As Hylak writes Substack:
With most models, we have been trained to tell the model how we want it to respond to us. for example: “You are an expert software engineer. Think slowly and carefully“
This is the opposite of how I found success with o1. I don’t give him instructions on how, only on what. Then let o1 take over, plan and solve its own steps. That’s what autonomous reasoning is for, and it can actually be much faster than if you had to review and discuss manually as a “human in the loop.”
Hylak also includes a great annotated screenshot of an example prompt for o1 that produced useful results for a list of hikes:
This blog post was so helpful that OpenAI President and Co-Founder Greg Brockman re-shared it on his X account with the message: “o1 is a different type of model. To get good performance, you have to use it in a new way compared to standard chat models.
I tried it myself during my recurring quest to learn to speak Spanish fluently and here is the resultfor the curious.

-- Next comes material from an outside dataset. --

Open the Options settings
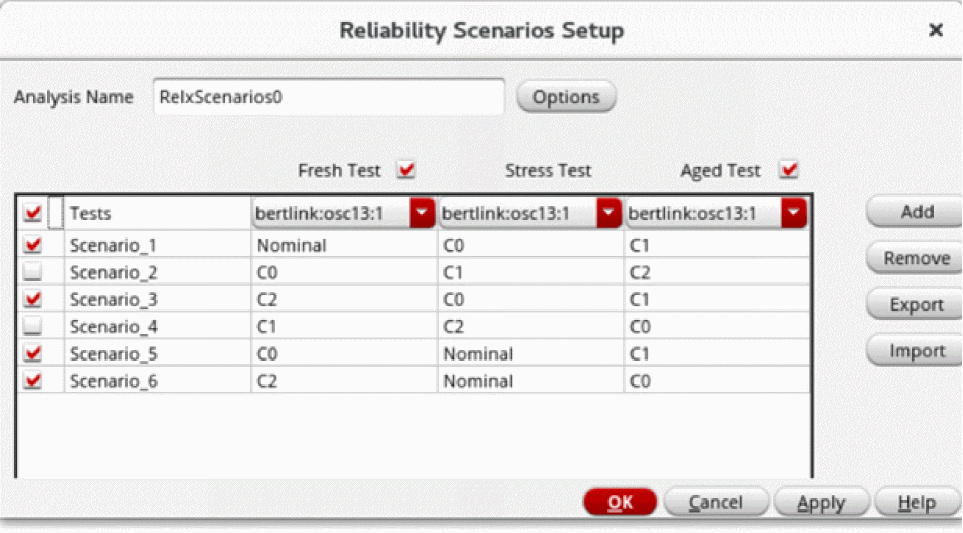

Perhaps not as impressive as Hylak’s well-constructed prompt and response, but certainly showing strong potential.
Furthermore, even when it comes to non-reasoning LLMs such as Claude 3.5 Sonnet, regular users may have the opportunity to improve their prompts to achieve better, less constrained results.
Like Louis Arge, former Teton.ai engineer and current creator of the openFUS neuromodulation device, written the“a trick I discovered is that LLMs trust their own prompts more than my prompts”, and provided an example of how he convinced Claude to be “less a coward” by “triggering” First of all[ing] a fight” with him on his outings.
All of this shows that rapid engineering remains a valuable skill as the AI era advances.